Sunday, January 15, 2012

Still here!

God. Moving has kicked my ass. I have been having about two days of decent restriction followed by 1-3 days of massive binging. It's killing my soul. I know it's because there is all this change going on and my life is in upheaval and I don't have time to plan and calculate and regulate and list and obsess and it's stressing me out. I haven't been on the scale in a week because I'm absolutely terrified it will blink back a number above 100. So instead I'm getting my shit together on Monday (the purest of days) and WILL lose the blubber I've accumulated since the move and get things back in order. I NEED to get my tupperware so I can calculate out my meals for the week, stick them in the fridge and lessen the amount I have to think about crap. I NEED to find a running route here (this is about 90% of my problem. I haven't been running, but I've been eating...and it makes me sad) Lyndsey did offer her treadmill to me...which I thought was super sweet. Have I said we are officially dating now? Going on about 3 weeks now. We are going to have a soup date coming up :) Where we actually make soup together. It's really nice because we never go out to eat so I don't have to stress about that.

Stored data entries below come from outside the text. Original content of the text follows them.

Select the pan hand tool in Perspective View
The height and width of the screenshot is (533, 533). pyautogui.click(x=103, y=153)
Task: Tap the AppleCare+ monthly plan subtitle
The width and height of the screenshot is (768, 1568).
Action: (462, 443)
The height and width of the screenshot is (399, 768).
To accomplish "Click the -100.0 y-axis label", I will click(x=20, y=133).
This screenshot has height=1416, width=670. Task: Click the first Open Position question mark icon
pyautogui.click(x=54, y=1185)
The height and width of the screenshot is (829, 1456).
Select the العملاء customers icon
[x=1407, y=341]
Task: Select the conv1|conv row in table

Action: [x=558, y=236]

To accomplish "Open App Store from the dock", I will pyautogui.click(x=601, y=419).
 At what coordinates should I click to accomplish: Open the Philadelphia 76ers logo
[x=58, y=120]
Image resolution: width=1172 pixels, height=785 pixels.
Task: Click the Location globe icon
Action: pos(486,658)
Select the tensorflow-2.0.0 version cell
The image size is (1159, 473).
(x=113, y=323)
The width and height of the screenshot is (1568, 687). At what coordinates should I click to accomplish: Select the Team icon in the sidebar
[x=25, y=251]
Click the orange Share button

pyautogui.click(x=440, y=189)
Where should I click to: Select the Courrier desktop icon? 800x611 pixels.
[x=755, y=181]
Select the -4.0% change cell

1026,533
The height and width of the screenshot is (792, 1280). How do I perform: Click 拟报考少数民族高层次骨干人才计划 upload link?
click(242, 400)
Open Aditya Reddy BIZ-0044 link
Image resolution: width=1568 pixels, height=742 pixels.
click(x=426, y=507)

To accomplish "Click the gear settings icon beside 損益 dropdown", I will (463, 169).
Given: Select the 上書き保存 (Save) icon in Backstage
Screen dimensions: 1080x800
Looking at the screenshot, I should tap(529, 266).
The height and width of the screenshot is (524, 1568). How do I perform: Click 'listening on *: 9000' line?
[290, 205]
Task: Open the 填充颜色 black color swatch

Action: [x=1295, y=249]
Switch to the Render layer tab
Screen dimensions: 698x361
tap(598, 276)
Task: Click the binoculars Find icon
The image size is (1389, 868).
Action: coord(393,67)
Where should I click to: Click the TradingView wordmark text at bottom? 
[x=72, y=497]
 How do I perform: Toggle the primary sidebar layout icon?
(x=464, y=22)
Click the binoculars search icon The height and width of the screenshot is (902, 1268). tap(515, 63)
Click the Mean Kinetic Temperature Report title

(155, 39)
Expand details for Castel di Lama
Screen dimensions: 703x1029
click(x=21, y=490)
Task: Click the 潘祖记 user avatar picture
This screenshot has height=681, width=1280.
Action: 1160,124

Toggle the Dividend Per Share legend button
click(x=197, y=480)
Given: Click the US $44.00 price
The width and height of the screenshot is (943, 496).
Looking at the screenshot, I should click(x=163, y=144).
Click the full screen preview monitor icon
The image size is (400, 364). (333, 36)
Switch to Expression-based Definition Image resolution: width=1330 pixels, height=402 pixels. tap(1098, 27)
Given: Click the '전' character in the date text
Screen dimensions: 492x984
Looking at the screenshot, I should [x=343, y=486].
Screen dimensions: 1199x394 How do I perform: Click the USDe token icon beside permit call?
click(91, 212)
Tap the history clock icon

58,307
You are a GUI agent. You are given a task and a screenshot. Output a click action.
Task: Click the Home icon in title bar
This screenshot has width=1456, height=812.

In other news. I drove up to my old hometown the other day. For several reasons this was difficult. It was the first time I'd been there since opening pandora's box with Brenda. I thought it would feel nice and freeing to go back...I obviously have not processed shit well enough though because the second I drove into town I got the shakey sweats. Fuck that. Trisha wouldn't answer my calls when I was there and I desperately wanted to talk to someone about it all. I had plans to visit my old house and the beach...none of which I did. Probably getting to a place with Lyndsey where I will be able to talk about some of this. Could be helpful. Could also just freak me the fuck out. Who knows. My head has been full of metal beads since I left. Time to clear some of that out.

So yeah....here's a risk I'm taking since it's been awhile. Picture of me :) Being nerdy and excited about my new apartment keys:
(removed)
Blargh....dimples and glasses and no makeup. Gah. This will be removed soon.

2 comments:

  1. Once your all moved in and sorted out, you can get back to normal life and do what makes you happy :) Hope this is soon! Your deserve it :) And congrats on you and Lyndsey ;) xx

    ReplyDelete
  2. Congratulations! Once you've settled in the new place and have figured out a bit of a routine then I'm sure you'll be fine.